Por meio de uma construção discursiva coesa e uma mise-en-scéne que apreende nas cenas elementos das relações materiais imantes que se dão no interior da realidade concreta de seus personagens, Fujinaga consegue remeter os dramas nucleares de uma família de classe média à totalidade da conjuntura socioeconômica do país. A crise financeira da família faz com que Paula não tenha dinheiro para comprar os materiais básicos para que a piscina seja instalada e, pior ainda, não possa terminar de quitar o valor pago em prestações por essa piscina – devido ao fato que seu marido, em São Paulo, usou esse dinheiro reservado para pagar dívidas mais urgentes.

Thais Fujinaga não concentra todo o discurso fílmico nesses problemas financeiros de Paula, eles simplesmente aparecem recorrentemente na diegese como uma força exteriorizada que vai minando aos poucos a precária estabilidade emocional dessa mulher, uma típica representante da classe média remediada do Brasil, que sente cada vez mais os efeitos das crise do capital que passou a determinar a existência da imensa maioria da população brasileira a partir do inicio da década de 2010, mas que tem suas raízes bem anteriores a este período.  

As cenas diretamente ligadas aos problemas financeiros da família não estão ausentes do filme, elas apenas surgem como sequências de mesmo valor diegético que as demais, e são sempre intercaladas pelos momentos em que o dia a dia corriqueiro dos personagens ocupa a tela. Mas o peso crescente da falta de dinheiro constantemente contamina e cria novas tensões latentes que se incorporam ao cotidiano desses personagens. A construção progressiva das dificuldades econômicas que oprimem Paula surgem em cenas em que a vemos discutindo com os instaladores de piscina, tentando negociar mais barato os materiais para a fixação da piscina no jardim, pedindo mais tempo ao vendedor para quitar as parcelas que deve e conversando com o marido por celular (ou via troca de mensagens) – em que cada uma dessas conversas mostra, por um lado, a falta de dinheiro e as dívidas do casal, e, de outro, como a relação entre eles está apartada e conflituosa.

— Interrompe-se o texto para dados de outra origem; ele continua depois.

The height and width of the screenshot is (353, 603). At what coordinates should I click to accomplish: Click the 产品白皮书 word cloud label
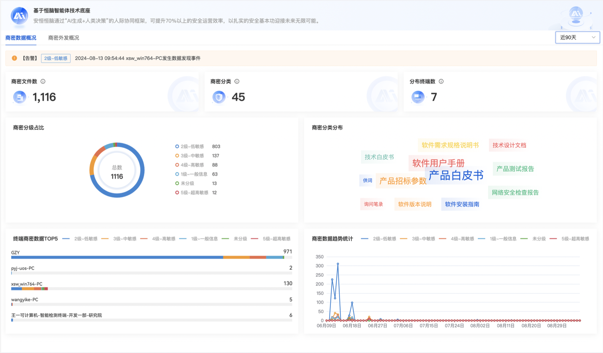456,175
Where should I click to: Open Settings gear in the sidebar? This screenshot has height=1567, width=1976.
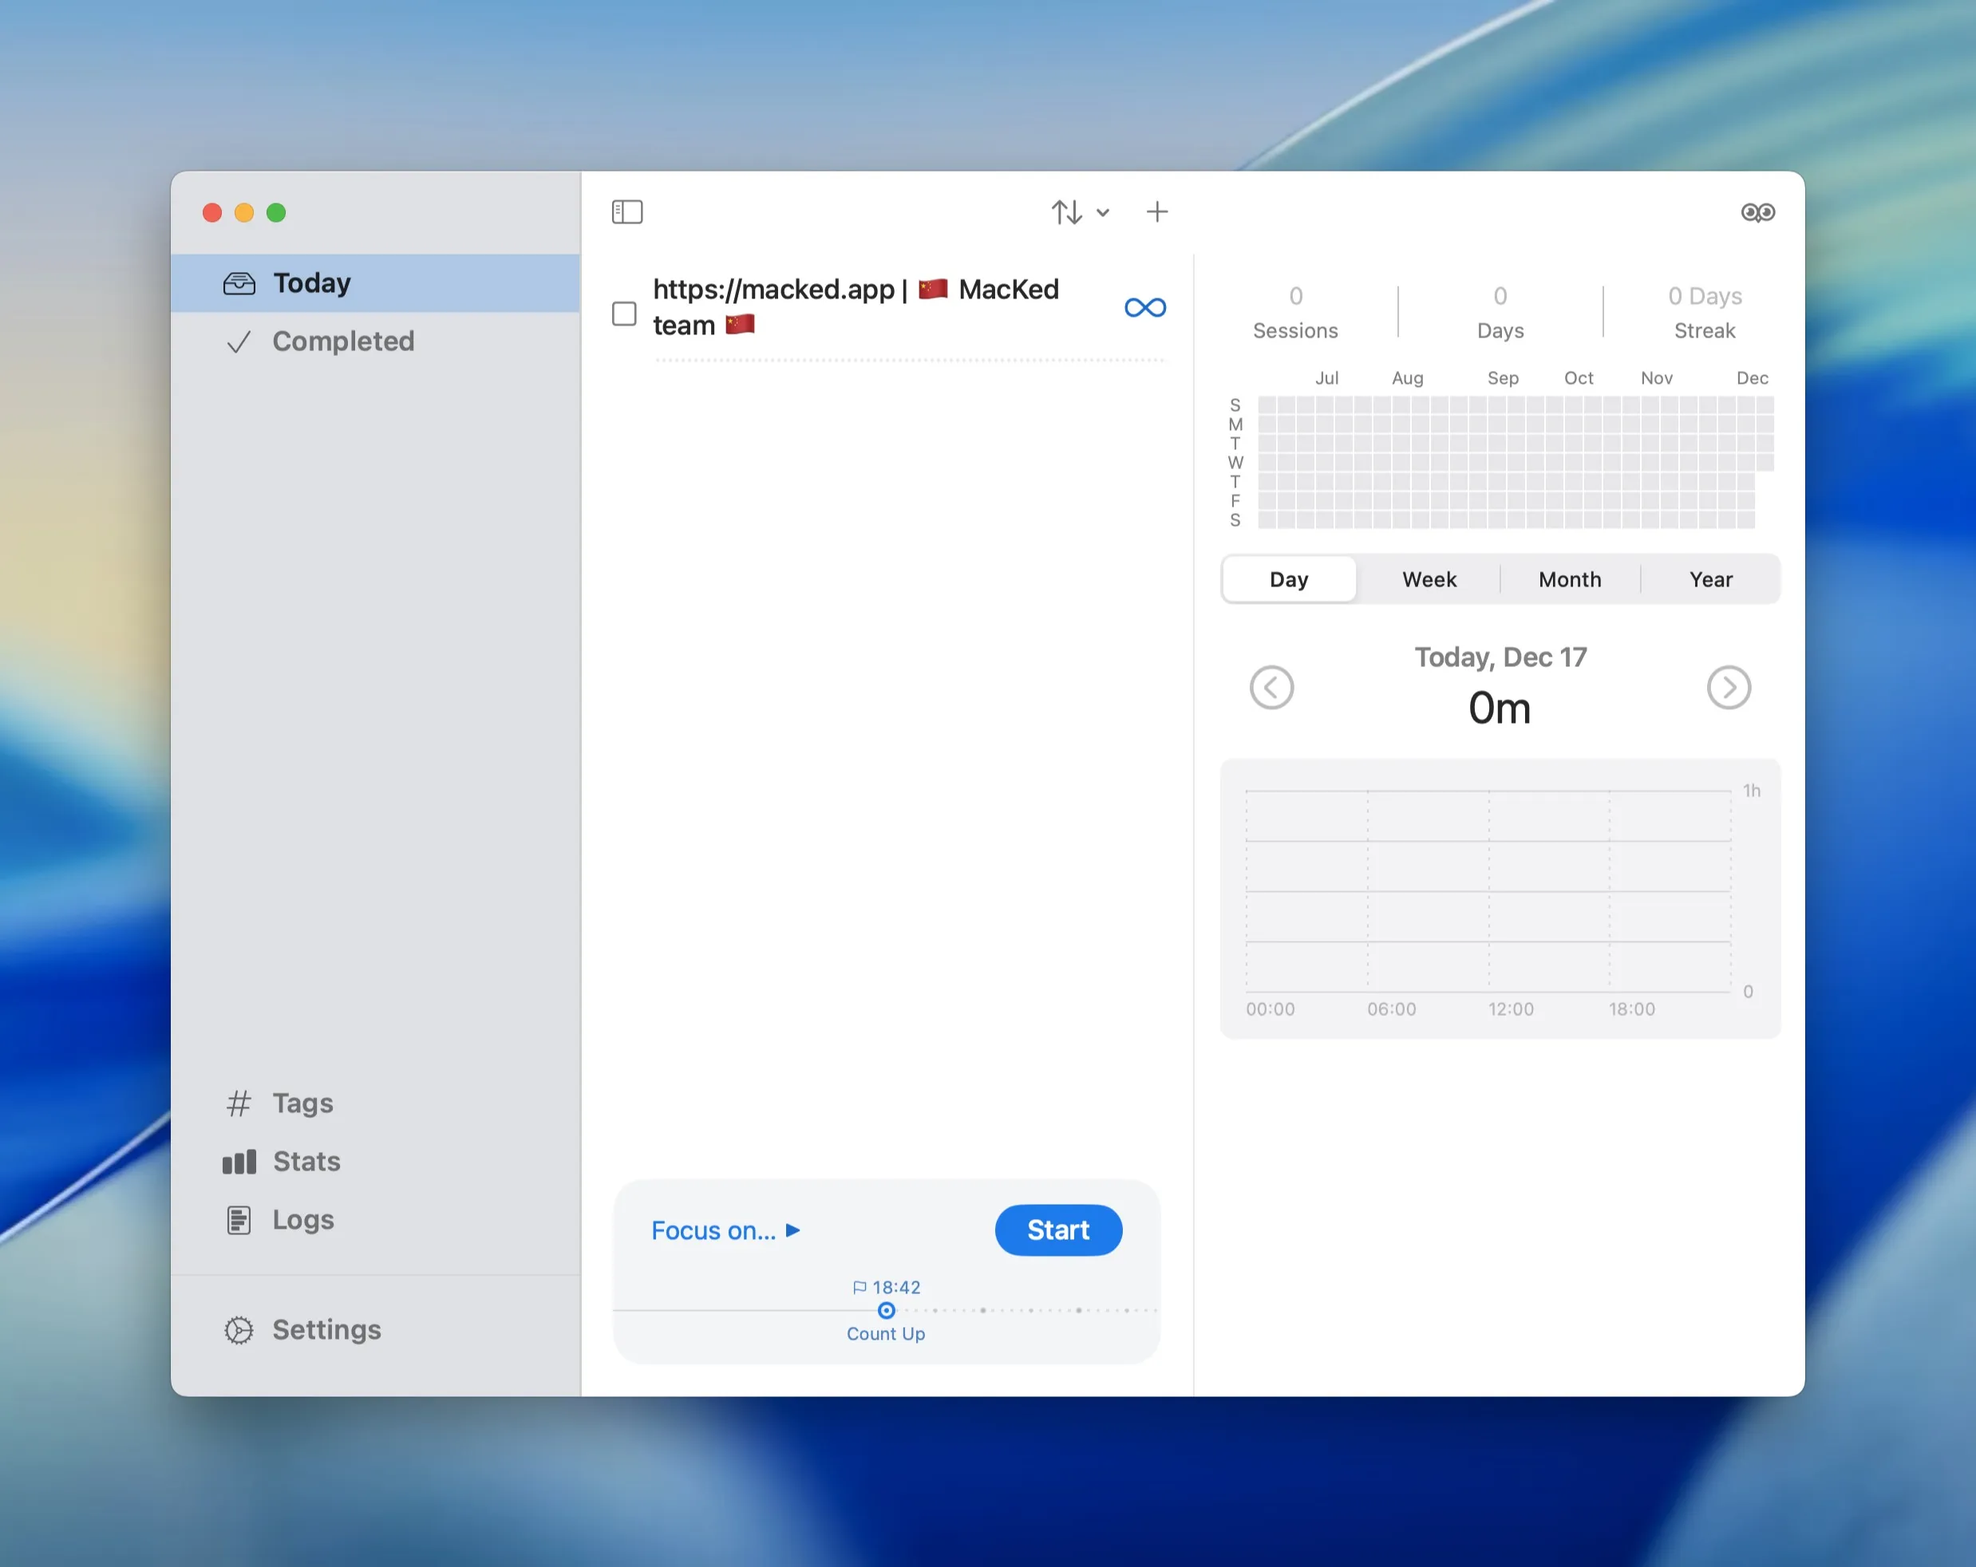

Outo ponto alto do filme é a forma como a diretora consegue, em todas as cenas do longa, por meio de sua encenação precisa, impregnar as situações dramático-narrativas de um realismo objetivo-imanente – em que percebemos a total naturalidade destas situações e a interação orgânica dos personagens com os ambientes em que estão inseridos. Por outo lado – por meio de olhares, frases esparsas, fragmentos de diálogos ouvidos no extracampo (uma recorrência constante ao longo de todo o discurso fílmico) – o filme expande a atomicidade do cotidiano da família em direção dialética aos elementos externos e totalizantes que determinam uma ameaça ao equilíbrio familiar.

As opções de mise-en-scéne de Thais Fujinaga – como a ótima escolha pela predominância de planos de conjunto e planos de situação (com a câmera afastada à distância média dos personagens e suas ações), intercalados com eventuais closes e planos gerais -, uma abordagem direta e frontal das situações dramáticas, a boa direção de atores, o domínio da evolução dramático-narrativa na construção da enunciação, o compromisso com a materialidade dos personagens e dos espaços, entre outros elementos formais-discursivos muito bem utilizados, deixam claro o talento da diretora para imprimir realismo e densidade em seu filme, bem como, a partir desse realismo, englobar camadas e mais camadas que extrapolam as questões presentes na narrativa.

E não é nenhum clichê afirmar que ‘A Felicidade das Coisas’ é um belo longa de estreia que aponta para um futuro muito promissor para a carreira da cineasta.